— begin Provided text —

Exxon Corp. v. Chick Kam Choo

Decision Date21 May 1987
Docket NumberNo. 86-2428,86-2428
Parties, 55 USLW 2676 EXXON CORPORATION, et al., Plaintiffs-Appellees, v. CHICK KAM CHOO, et al., Defendants-Appellants.
CourtU.S. Court of Appeals — Fifth Circuit

Joseph C. Blanks, Beaumont, Tex., for defendants-appellants.

James Patrick Cooney, Houston, Tex., for plaintiffs-appellees.

Appeal from the United States District Court for the Southern District of Texas.

Before CLARK, Chief Judge, GEE, and REAVLEY, Circuit Judges.

GEE, Circuit Judge:

This appeal presents a novel issue: whether the dismissal on forum non conveniens grounds of a maritime action by a federal court precludes litigation of the same claims in a state court located in the same city. We conclude that the forum non conveniens determination in federal court is binding in a subsequent action between the same parties in the nearby state court. *

A. Facts and Prior Proceedings

Appellant Choo's husband Leong Chang was a shipwright. In 1977, he was killed in an accident while helping to repair a vessel docked in Singapore. Madam Choo sued the appellees, who are the owner and the operator of the vessel, in the Houston federal court for damages under the Jones Act, DOSHA, general maritime law, and the Texas wrongful death statute. The district court granted summary judgment on the merits of the Jones Act, DOSHA, and general maritime law claims, but granted the appellees only a conditional dismissal of the remaining claims because Houston was an inconvenient forum. 1 Madam Choo failed to appeal, and the denial of her subsequent Rule 60(b) motion was affirmed in Chick Kam Choo v. Exxon Corp., 699 F.2d 693 (5th Cir.) ("Choo I"), cert. denied, 464 U.S. 826, 104 S.Ct. 98, 78 L.Ed.2d 103 (1983).

Madam Choo brought the same claims in a Texas state court in Houston. 2 Exxon removed the case on diversity grounds to the federal district court, which dismissed the case as res judicata and sanctioned Choo's lawyers. On appeal, our Court reversed the removal, holding that there was not complete diversity between the parties. Chick Kam Choo v. Exxon Corp., 764 F.2d 1148 (5th Cir.1985) ("Choo II"). The sanctions were dissolved and the case returned to state court. Exxon then brought this independent action seeking to enjoin the state court proceeding as an interference with the prior judgment of the federal court. The district court granted the injunction and again sanctioned Choo's attorneys. Choo appeals.

B. Jurisdiction and the Anti-Injunction Act

Madam Choo concedes on brief that jurisdiction is proper in this case if the district court was properly enjoining the state litigation as res judicata:

As a general rule, no independent basis of jurisdiction is needed for the court to entertain an application for injunction under the third exception [to the Anti-Injunction Statute, 28 U.S.C. Sec. 2283, which allows injunctions of state court proceedings "to protect or effectuate" the federal courts judgments]. The matter is considered to be ancillary, supported by the jurisdiction the court had when it entered the original judgment. See Southwest Airlines [v. Texas Int'l Airlines, 546 F.2d 84 (5th Cir.), cert. denied, 434 U.S. 832, 98 S.Ct. 117, 54 L.Ed.2d 93 (1977) ] at 89-90, wherein the ancillary jurisdiction to support injunctive relief was supported by earlier action in which the district court properly asserted federal question jurisdiction.

— end Provided text —

→ Task instructions:
a) In the court opinion, where was the vessel docked when Leong Chang was killed?
b) Reproduce a passage of the court opinion word for word, beginning at the words "Decision Date21 May" and stopping after the words "REAVLEY, Circuit Judges.".

— begin Information given —

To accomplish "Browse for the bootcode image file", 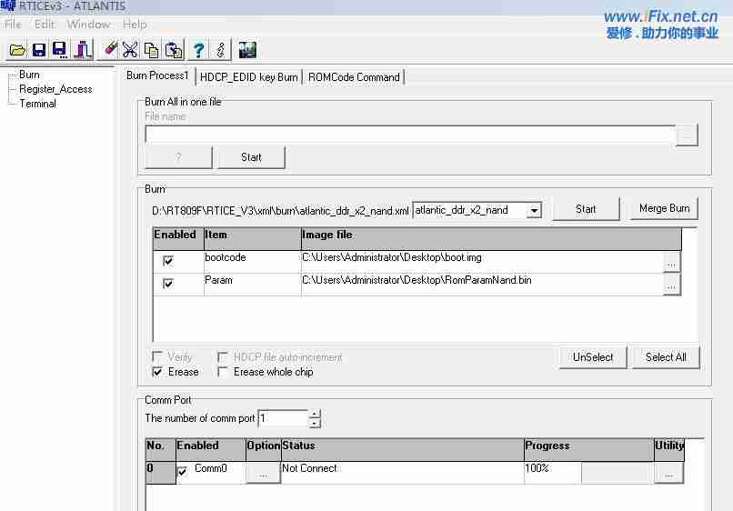I will point(671,262).
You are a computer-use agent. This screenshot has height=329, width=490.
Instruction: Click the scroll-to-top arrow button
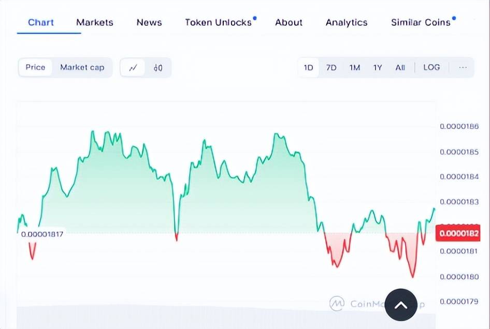click(401, 305)
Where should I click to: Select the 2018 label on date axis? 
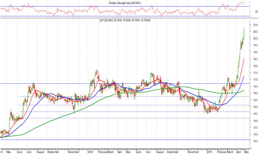pos(90,151)
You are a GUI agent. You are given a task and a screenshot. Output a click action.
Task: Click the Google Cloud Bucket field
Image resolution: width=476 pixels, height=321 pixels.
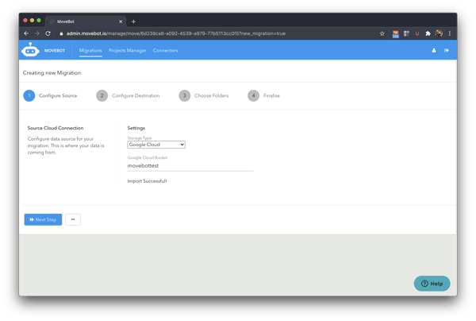[x=190, y=165]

— end Information given —

→ Solution set:
a) Singapore

b)
Decision Date21 May 1987
Docket NumberNo. 86-2428,86-2428
Parties, 55 USLW 2676 EXXON CORPORATION, et al., Plaintiffs-Appellees, v. CHICK KAM CHOO, et al., Defendants-Appellants.
CourtU.S. Court of Appeals — Fifth Circuit

Joseph C. Blanks, Beaumont, Tex., for defendants-appellants.

James Patrick Cooney, Houston, Tex., for plaintiffs-appellees.

Appeal from the United States District Court for the Southern District of Texas.

Before CLARK, Chief Judge, GEE, and REAVLEY, Circuit Judges.